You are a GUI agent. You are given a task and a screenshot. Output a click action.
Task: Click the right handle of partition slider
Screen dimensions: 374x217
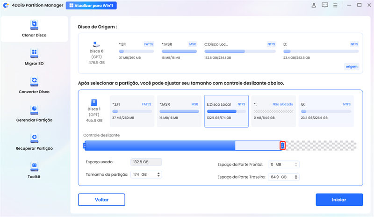(x=282, y=146)
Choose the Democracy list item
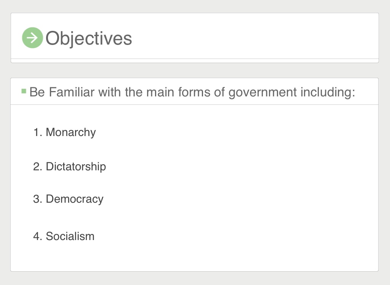The height and width of the screenshot is (285, 390). pyautogui.click(x=75, y=199)
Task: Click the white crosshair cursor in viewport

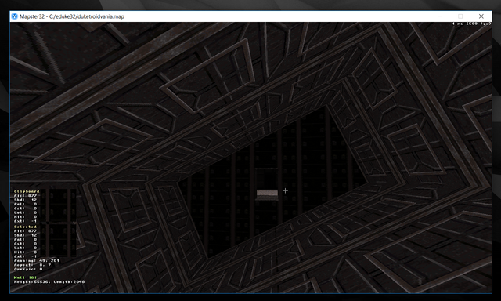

--------------------------------

▶ **Problem to solve**
When you copy the data above, reproduce each line exactly and skip every image.

▶ **Written response**
You are a GUI agent. You are given a task and a screenshot. Output a click action.
Task: Click the right handle of partition slider
Screen dimensions: 374x217
(x=282, y=146)
Choose the Democracy list item
The height and width of the screenshot is (285, 390). pyautogui.click(x=75, y=199)
Task: Click the white crosshair cursor in viewport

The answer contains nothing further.